Americans of all means and backgrounds have rolled up their sleeves and got their hands dirty, doing anything they possibly can to help.
While FEMA and the military are nowhere to be seen, dozens of private helicopters have delivered hundreds of thousands of pounds of relief materials to remote communities in North Carolina and Georgia.
People like Adam Smith, who created Savage Operations Center, are flying endless sorties to keep people warm, fed and alive.
Smith has created a GoFundMe page to support Savage Operations Center. So far it has raised $180,000. If you want to help, that’s a good place to start.
So ordinary Americans are doing what ordinary Americans have always done: looking out for each other, whether the government is there to help them or not.
This is no excuse for the government’s behaviour. It’s wrong. Despicable, actually.
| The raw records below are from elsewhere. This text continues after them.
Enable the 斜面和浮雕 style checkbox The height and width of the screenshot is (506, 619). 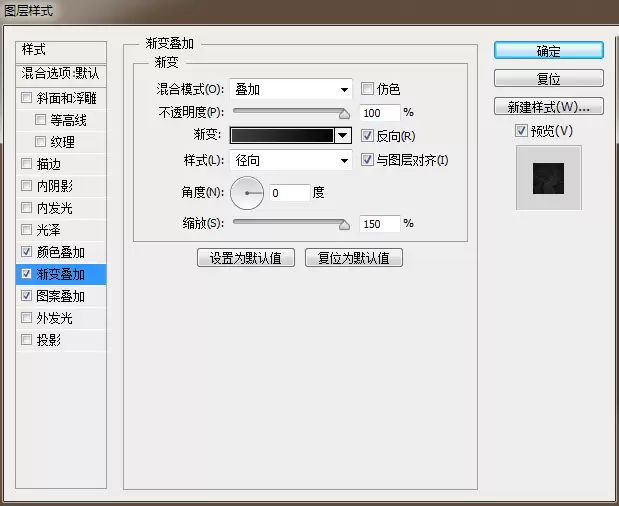coord(26,97)
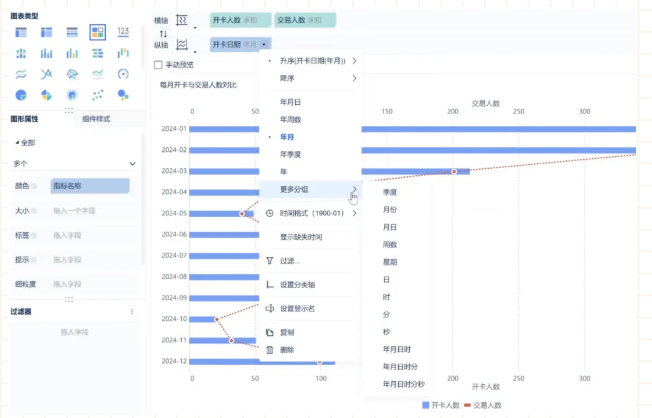Select the gauge dashboard chart icon
The width and height of the screenshot is (652, 418).
pyautogui.click(x=123, y=74)
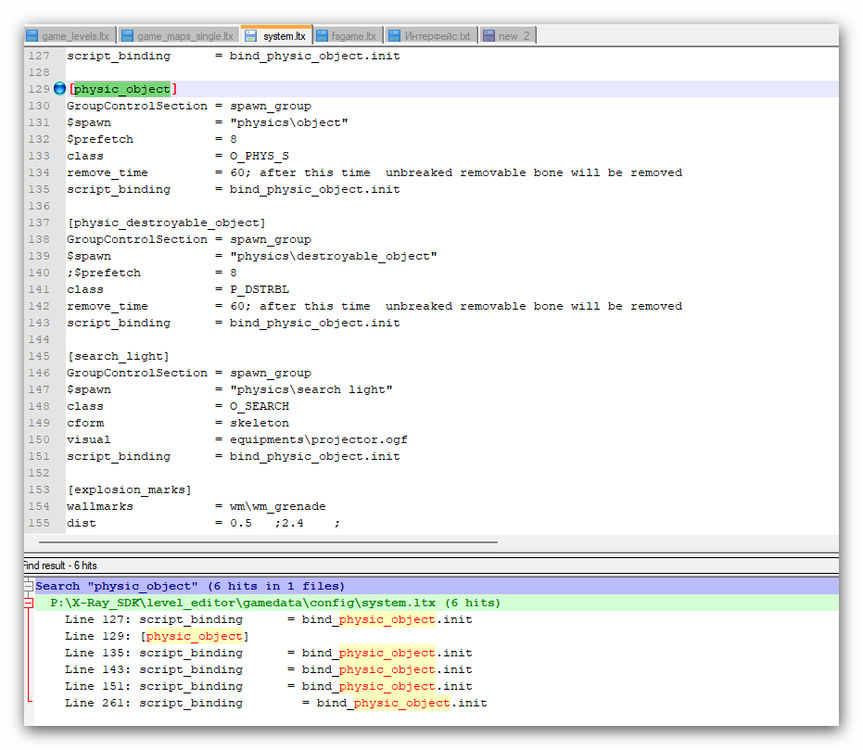Open the fsgame.ltx tab

coord(354,36)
Those who are responsible must be held to account. Rep Marjorie Taylor Greene has already promised that the director of FEMA, Deanne Criswell, will be brought before the House Oversight Committee and given the full “Kimberley Cheatle” treatment. And yes, that’s the same Deanne Criswell who presided over the shameful federal responses to the appalling disasters in East Palestine, Ohio and Maui, Hawaii, last year.
Uncomfortable grillings before the House and maybe one or two resignations will not be enough to secure justice for the people of North Carolina and Georgia. Only a leader who can unite the nation as one people and scatter the carpetbaggers and profiteers of American decline to the wind, can provide that.
Donald Trump has pitched his claim to be that man. Until he or someone else fulfils his promise, America will remain a nation divided: the American people, doing their best to get along and survive; and the American regime, doing its best to destroy them.